Day shift: Five calls; one false alarm, two assisted-only and two by ambulance.
Stats: 1 Abdo pain; 1 Asleep; 1 Fall with no injury; 1 Back pain and 1 Faint.
A 30 year-old Japanese man was sitting in a McDonald’s having breakfast when he began to experience what he perceived to be chest pain. He had abdominal pain in fact and I barely completed my obs before the ambulance crew arrived. He had no medical history of any significance and his McD breakfast meal was half eaten. I wondered if he’d wolfed it down too quickly or it had simply disagreed with him.
I sat in the car in Soho with a cup of coffee (purchased for a mere quid at the place where all the local solo’s gather) when I got a call from Control telling me to move away from the area because one of the MRU paramedics’ dosimeter had just gone off, indicating a possible chemical threat. I headed in the direction given but got stopped half way when another call from Control came through. I was travelling directly towards the incident apparently – based on the instructions I was given in the first place. I had to about-turn and go off in the opposite direction to clear the ‘danger zone’.
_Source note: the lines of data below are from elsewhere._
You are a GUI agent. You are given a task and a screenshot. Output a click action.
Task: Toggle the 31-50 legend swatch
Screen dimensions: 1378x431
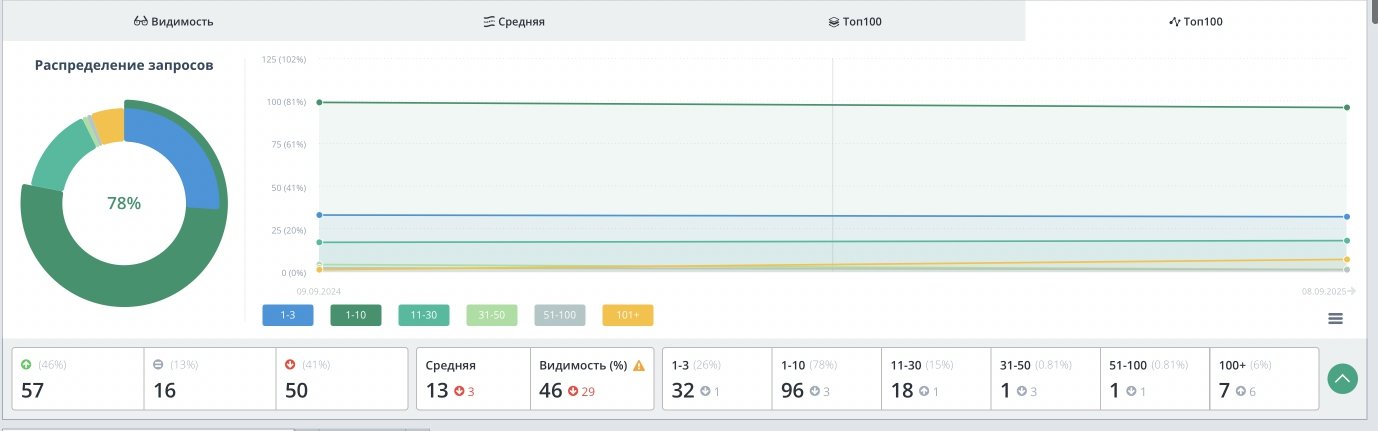[x=491, y=315]
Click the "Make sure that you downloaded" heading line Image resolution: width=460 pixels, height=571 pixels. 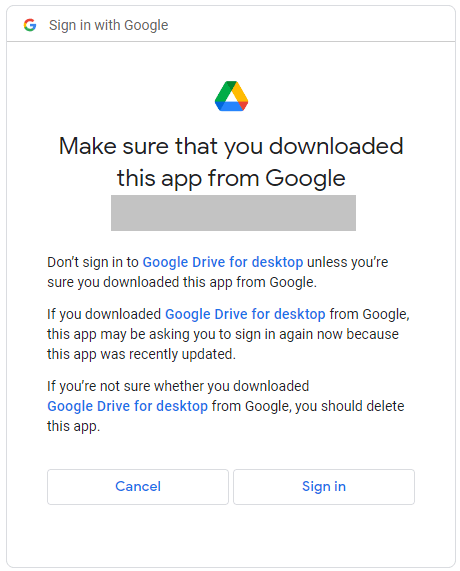click(231, 146)
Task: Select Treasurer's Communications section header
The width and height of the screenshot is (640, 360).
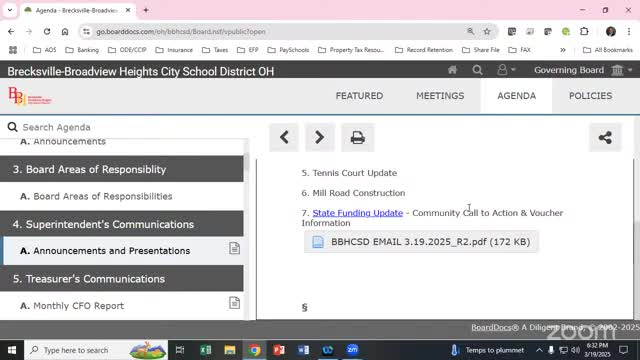Action: tap(122, 279)
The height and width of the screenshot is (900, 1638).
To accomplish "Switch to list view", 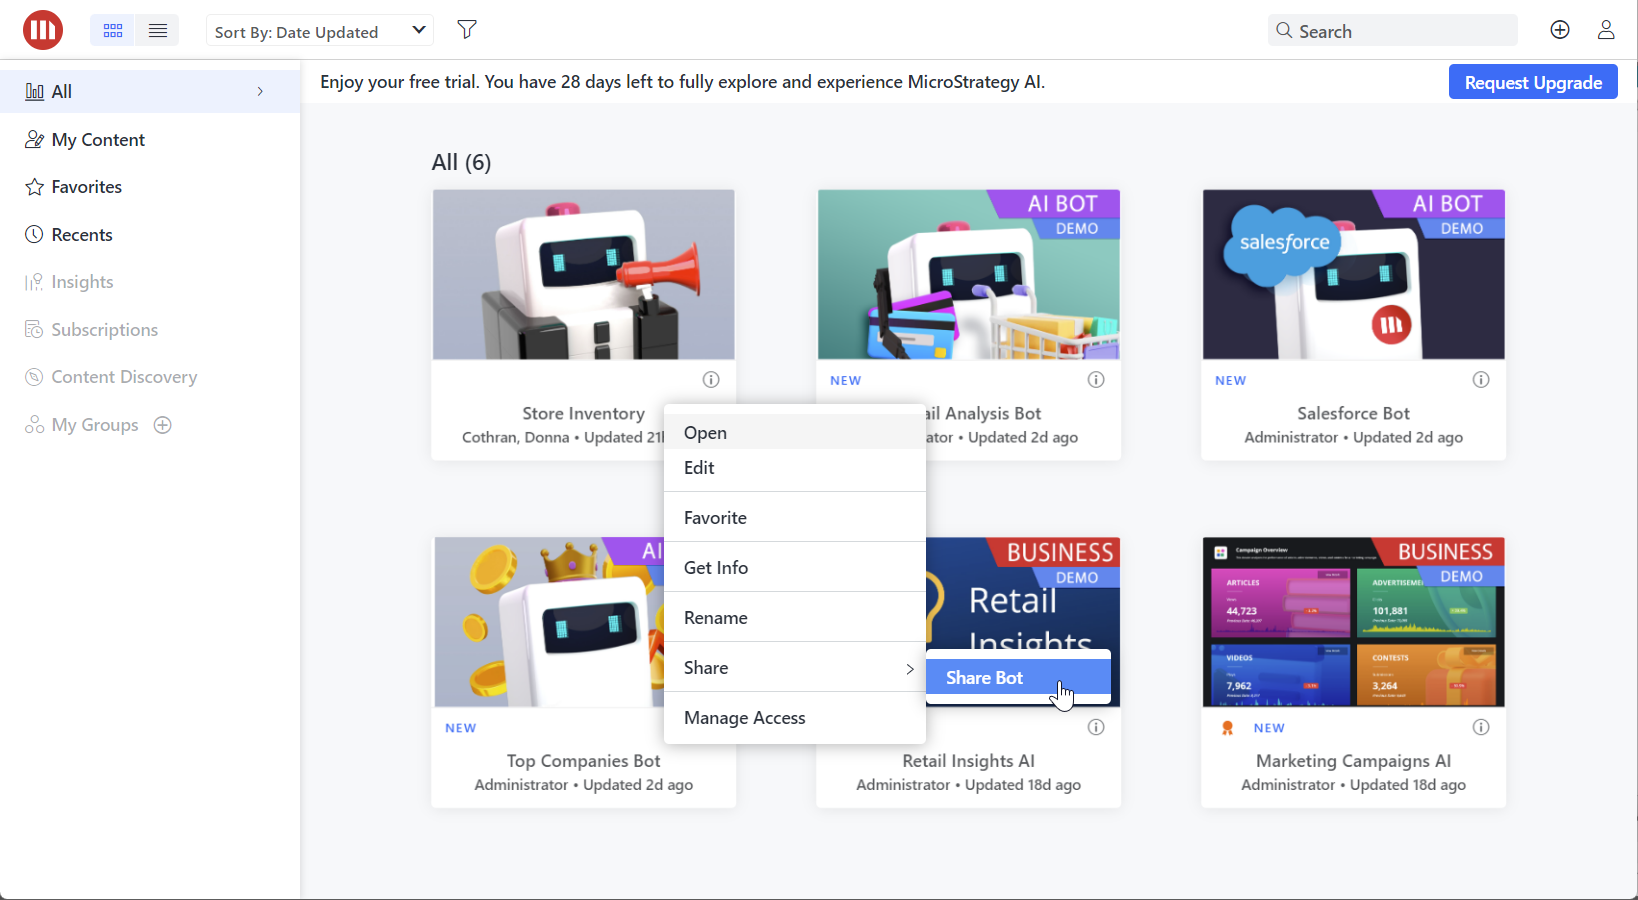I will [158, 31].
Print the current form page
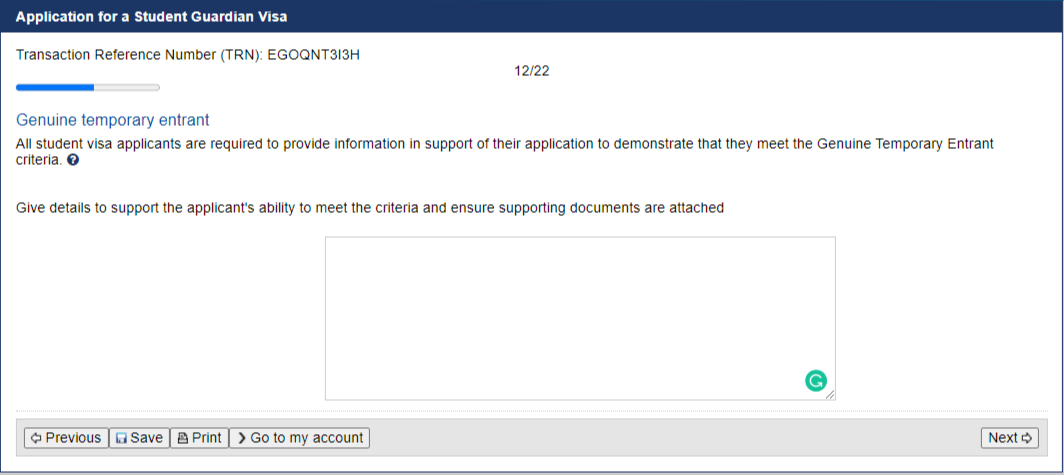 pyautogui.click(x=199, y=438)
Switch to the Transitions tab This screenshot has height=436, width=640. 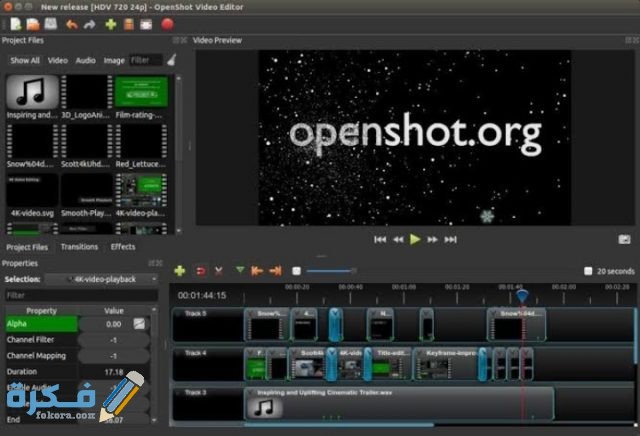[x=79, y=246]
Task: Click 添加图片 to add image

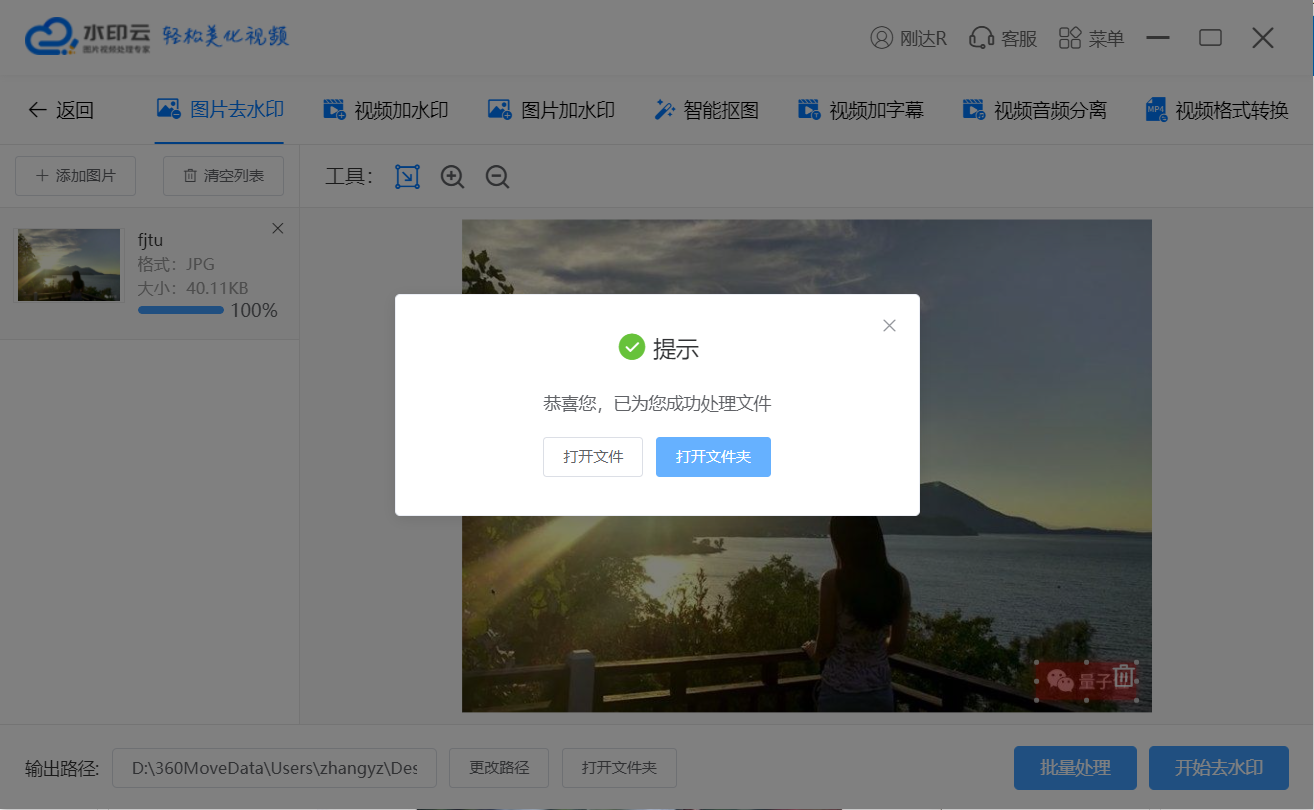Action: click(76, 176)
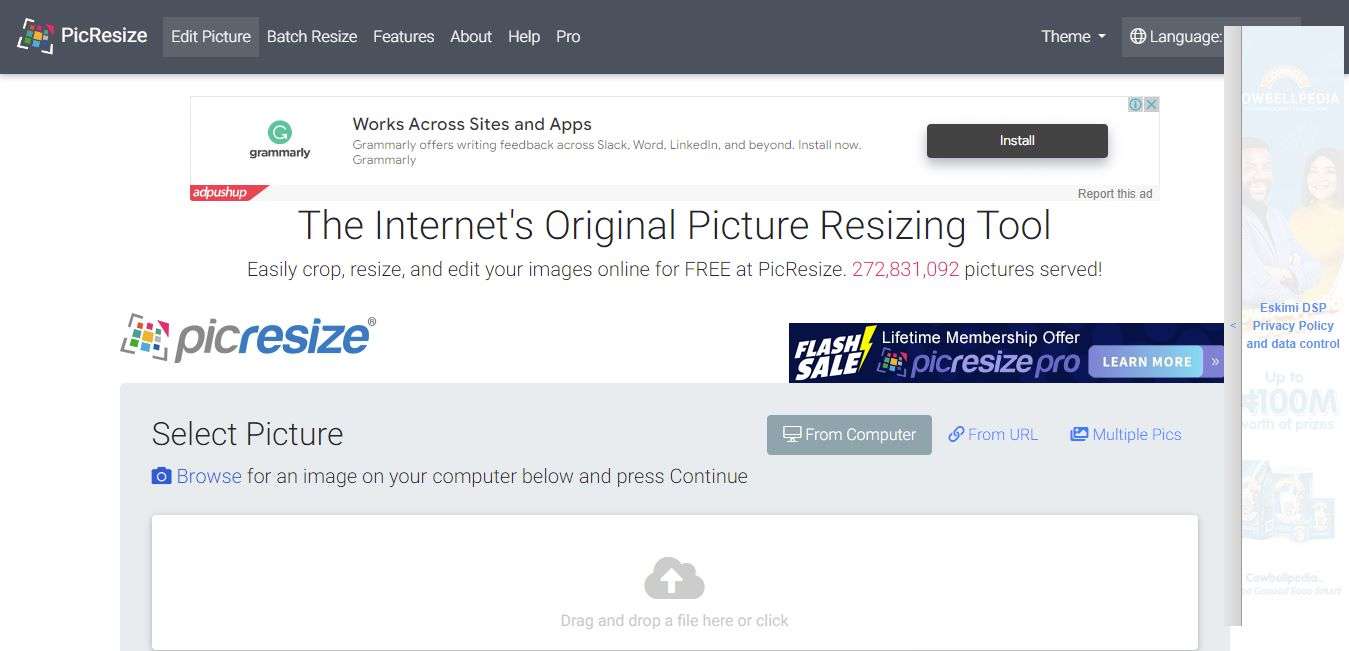Click the globe icon next to Language

click(1137, 36)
After an hour or so in which our HART team investigated the incident, I was told that all was clear and I found out later that the battery on my colleague’s meter was faulty, thus the continuous beeping that had alerted him. I decided to get new batteries for my own meter – I had been running around for two weeks without a functioning device. By the time the thing beeps it’s probably too late for the person hearing it anyway.
If you fall asleep on a tube train and the staff can’t wake you up an ambulance will be called and a whole world of fuss will be created around you. An embarrassed Russian man refused to go to hospital because he didn’t need to (but I had to ask) after he had been found slumbering deeply at the end of the line. He wasn’t drunk and he hadn’t been unconscious – he was just one of those difficult-to-rouse types and he didn’t appreciate the over-the-top reaction of the underground staff. To be fair, they had tried all they could to wake him up and they would never risk a mistake with a potentially unwell customer but the man was made to sit on a bench by the platform until I arrived and asked him if he needed to go to hospital. The same question could have been asked by them when he’d told them (repeatedly) that he’d just been asleep.
On stand-by at Leicester Square later on and a cab driver slows to tell me that a woman has fallen on the pavement just a few metres down the road. I drive to the area and she’s surrounded by friends. She’s very embarrassed and admits to being a little clumsy when walking near the kerb. She slipped and twisted her ankle a little. There’s no sign of swelling or bruising and she insists that she can recover with the help of her friends, so I wait in the car until I’m sure she can walk properly.
Acute back pain in a 19 year-old female next. She works in a West End theatre and she’d suffered this kind of thing before but hadn’t bothered to get it checked by a doctor. Now she has a severe ‘stabbing’ pain which is debilitating for her. After ruling out other possibilities I was left with kidney problems or pleurisy as likely culprits but until she gets a proper in-hospital examination carried out, she will never know. The crew take her off and I roll round the corner to complete my paperwork.
I spend twenty minutes writing and restoring my vehicle to a ‘green’ status before I’m called back to the same street as before for a 22 year-old pregnant woman who’s collapsed outside a McDonald’s. She’s had a near-faint and is recovering well by the time I arrive, all of two minutes later. The security guys were worried about her, so an ambulance was called. It still amazes me that pregnancy, regardless of age, provokes such a nervous response from men. I think we are instinctively protective of all pregnant women…or too scared of the possibility of having to deliver the baby.